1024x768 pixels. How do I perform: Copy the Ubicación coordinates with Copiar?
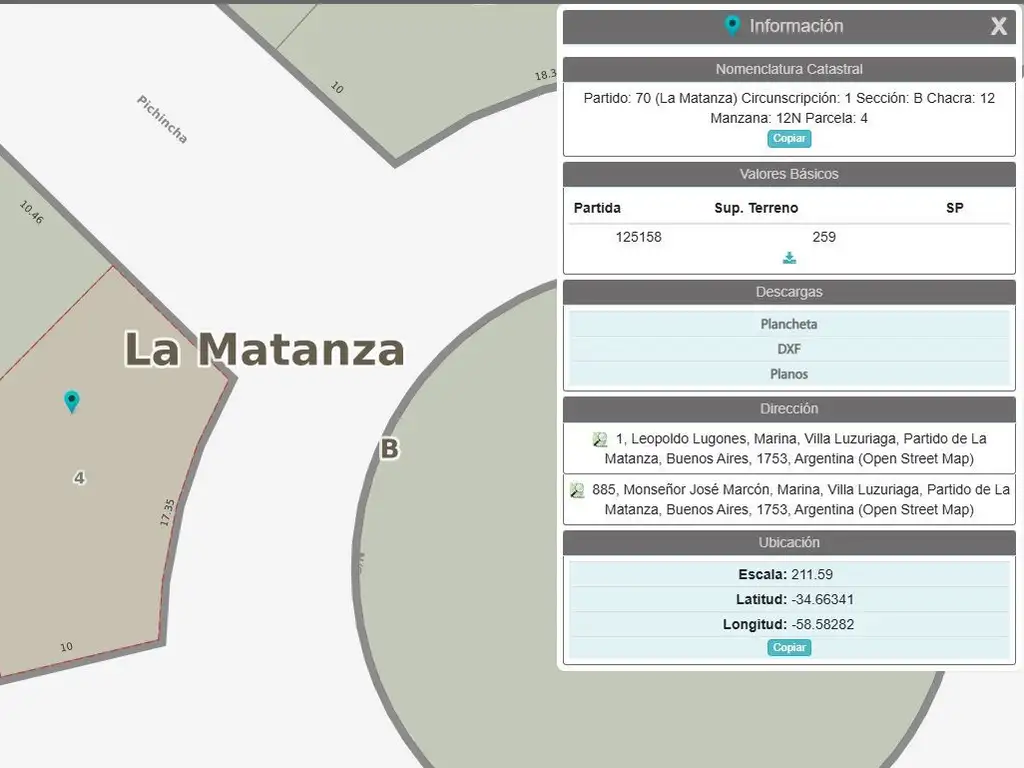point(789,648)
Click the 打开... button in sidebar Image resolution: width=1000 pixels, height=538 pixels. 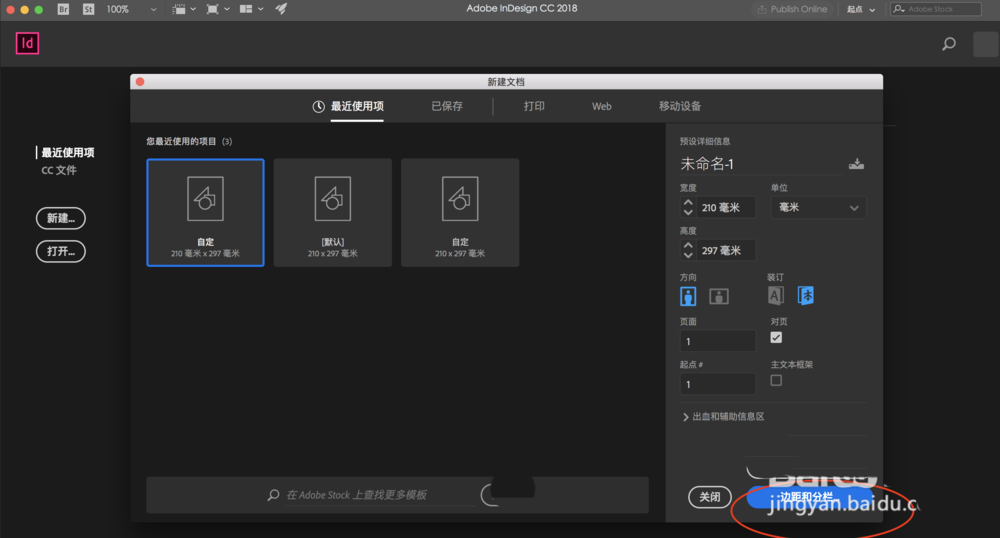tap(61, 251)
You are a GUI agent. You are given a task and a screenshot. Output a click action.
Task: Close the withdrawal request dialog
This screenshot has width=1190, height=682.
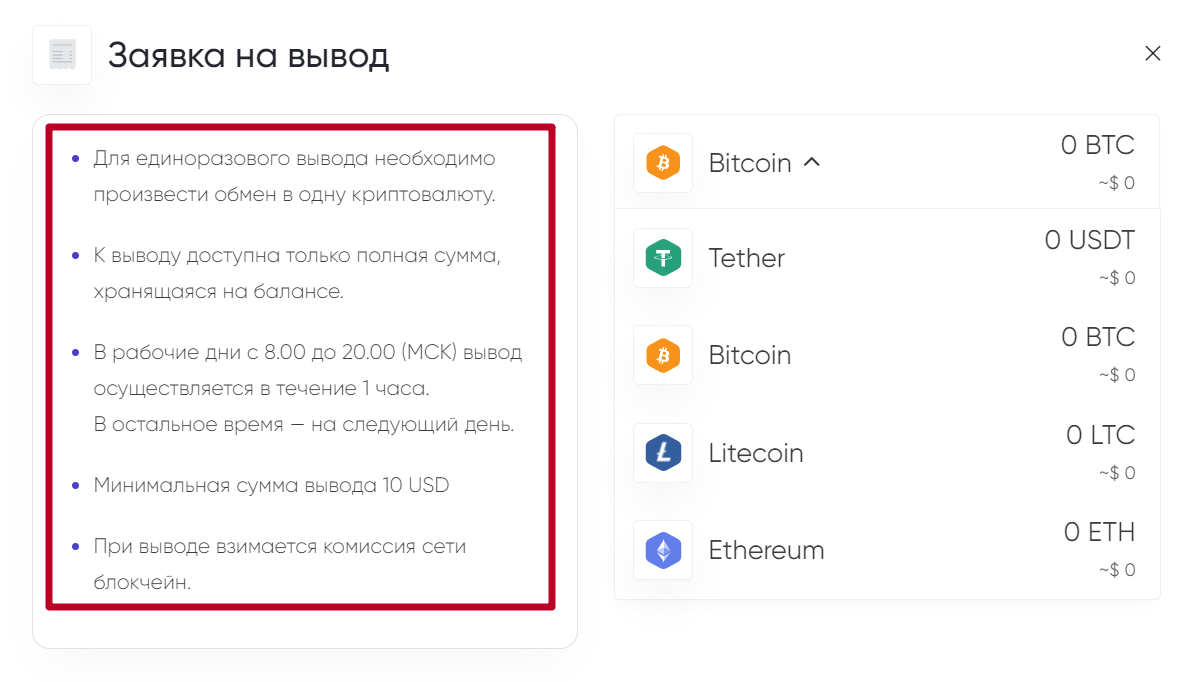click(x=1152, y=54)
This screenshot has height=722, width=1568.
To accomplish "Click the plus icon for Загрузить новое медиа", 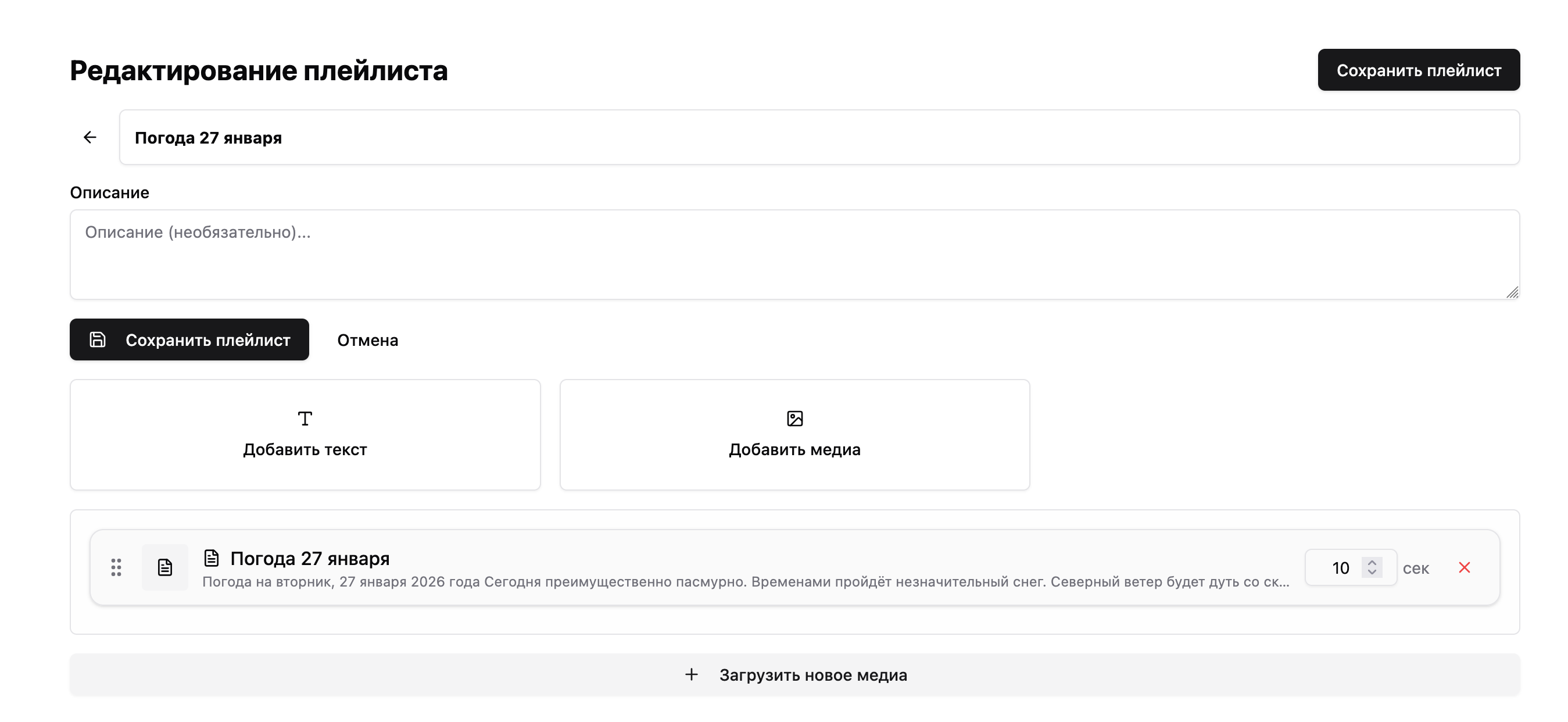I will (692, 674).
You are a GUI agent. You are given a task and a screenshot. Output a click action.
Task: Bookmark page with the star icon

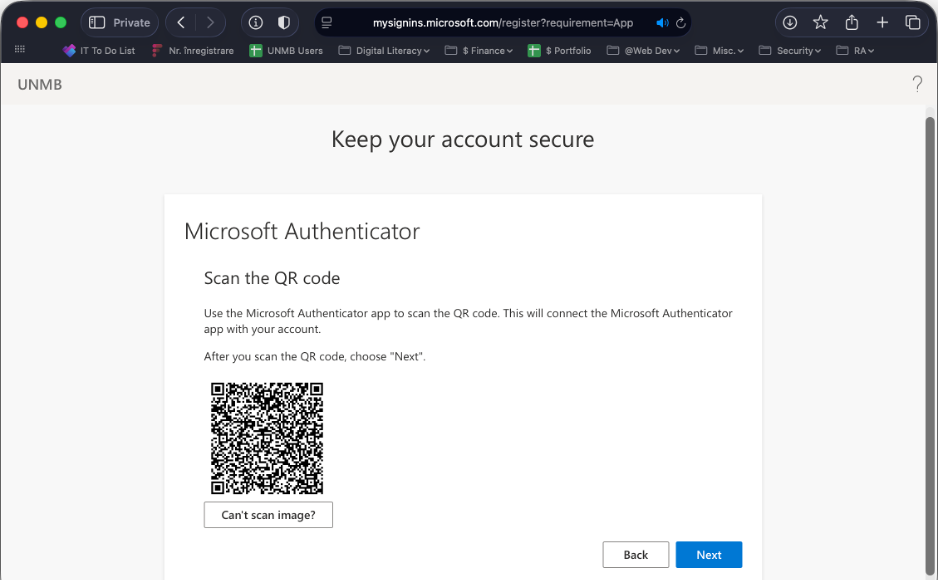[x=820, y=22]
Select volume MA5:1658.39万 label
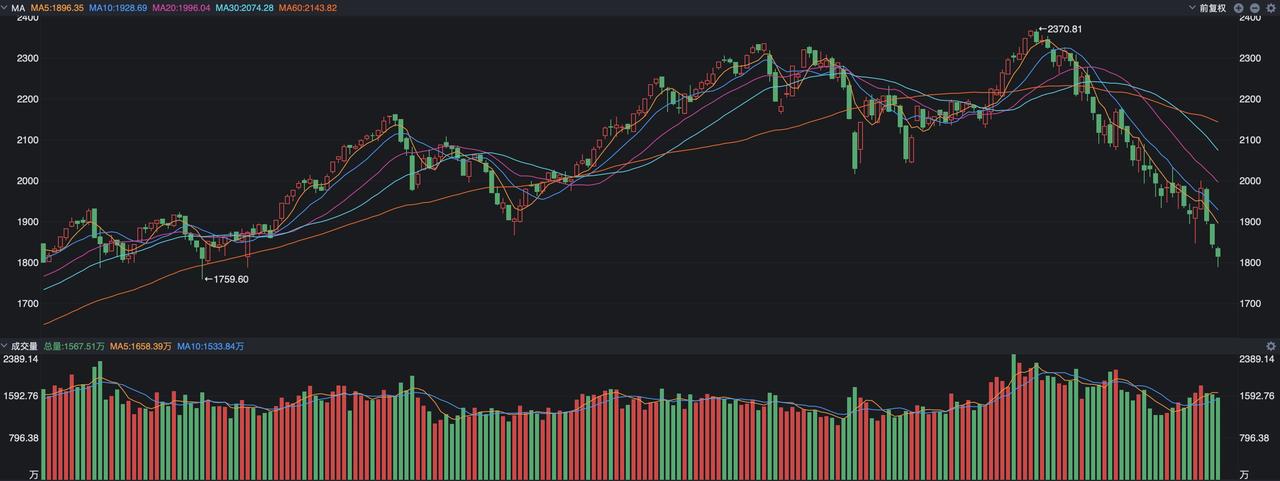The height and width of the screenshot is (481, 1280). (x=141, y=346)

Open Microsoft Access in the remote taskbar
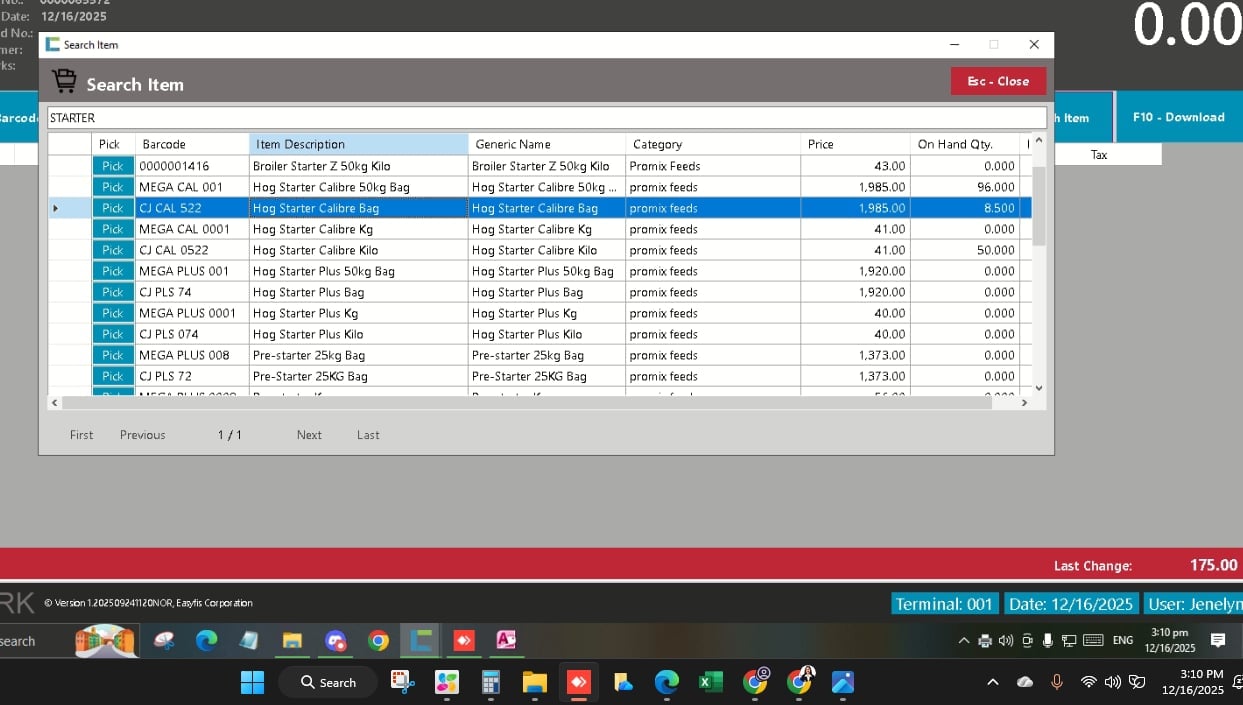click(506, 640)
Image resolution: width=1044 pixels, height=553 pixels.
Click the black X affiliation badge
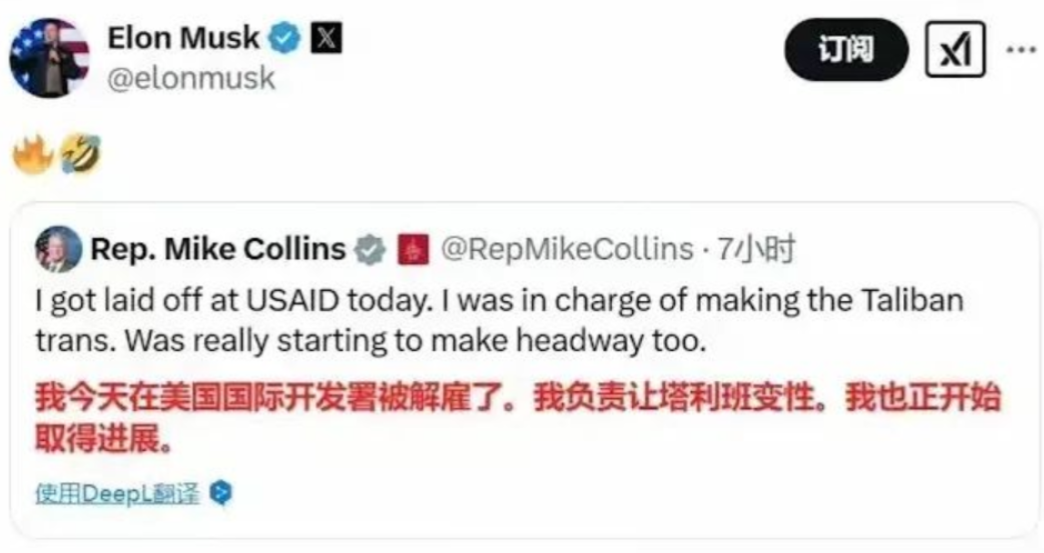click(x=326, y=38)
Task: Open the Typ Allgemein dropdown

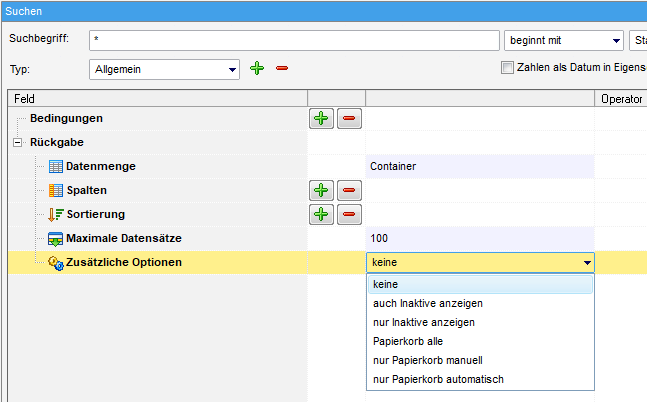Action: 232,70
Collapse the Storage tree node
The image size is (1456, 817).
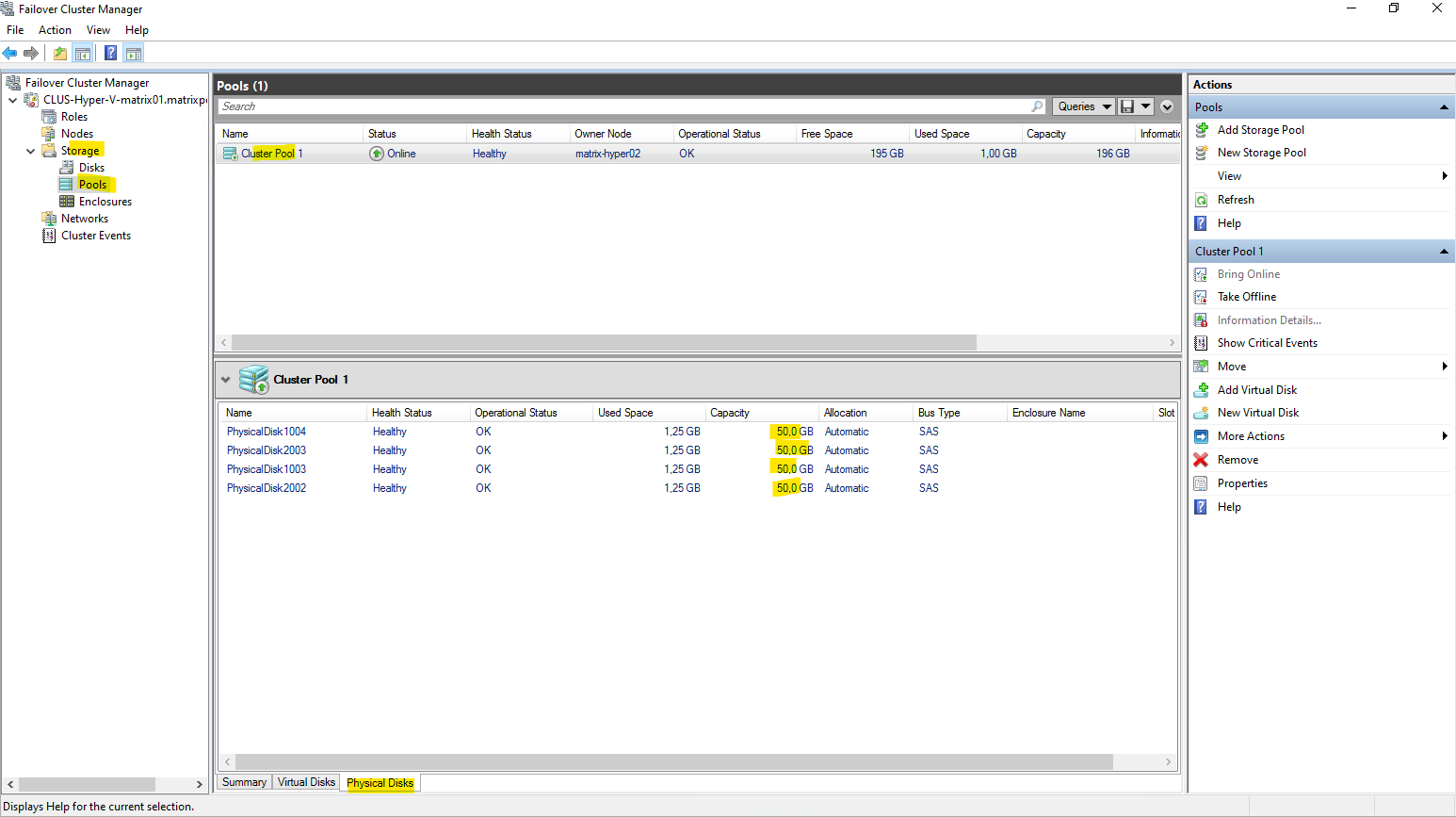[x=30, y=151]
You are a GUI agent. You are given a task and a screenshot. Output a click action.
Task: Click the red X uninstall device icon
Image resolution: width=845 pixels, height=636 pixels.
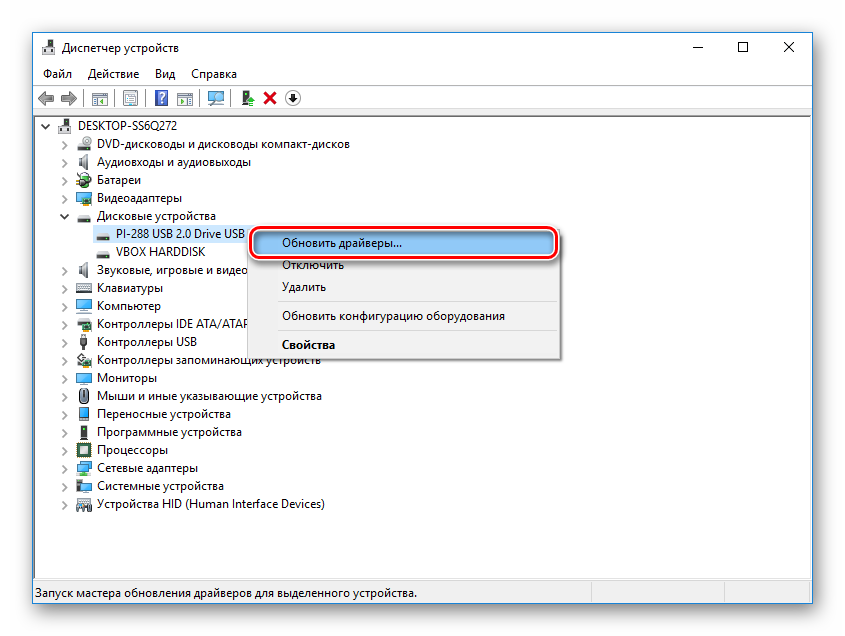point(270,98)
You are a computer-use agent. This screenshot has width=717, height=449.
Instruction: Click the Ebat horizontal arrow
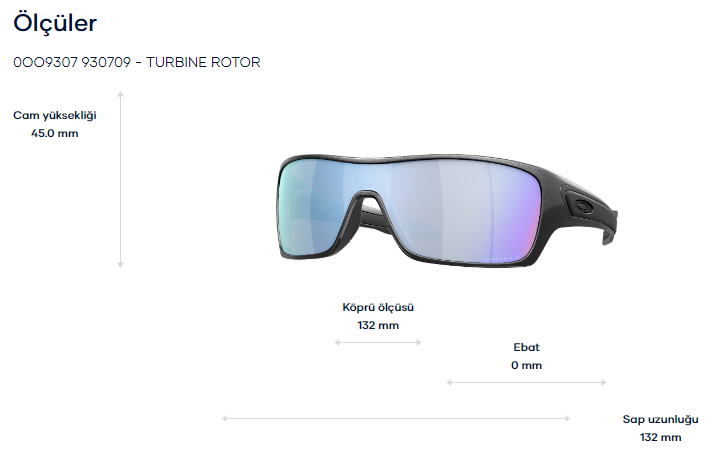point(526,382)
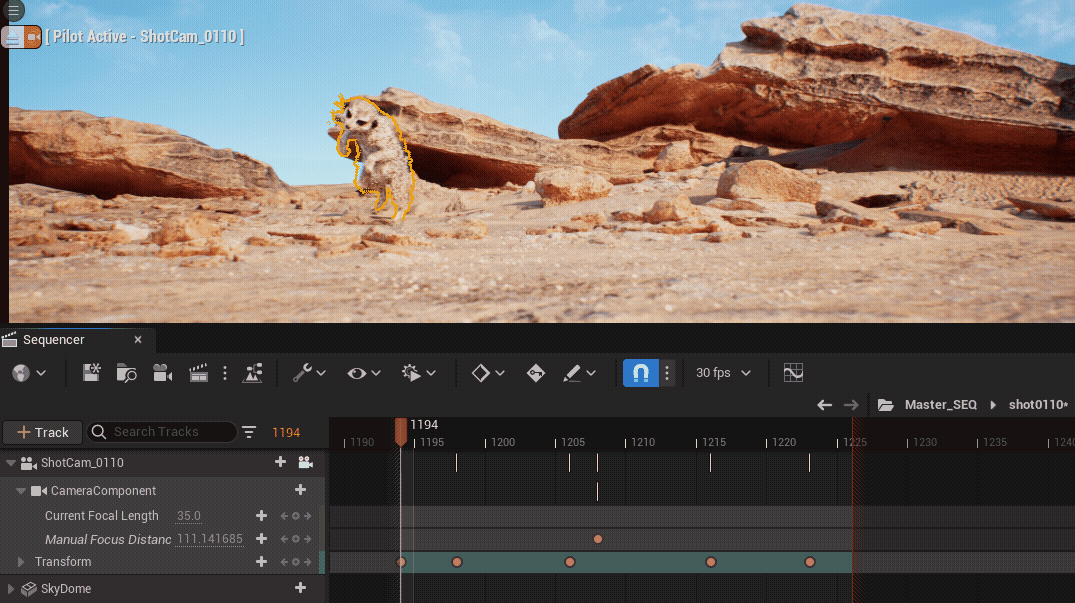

● Exercise goal
The copy should start at the line that contains "You are a computer-use", end at the last line of the entries above, and match each line exactly, with pictures dropped.

● Task answer
You are a computer-use agent. This screenshot has width=717, height=449.
Instruction: Click the Ebat horizontal arrow
point(526,382)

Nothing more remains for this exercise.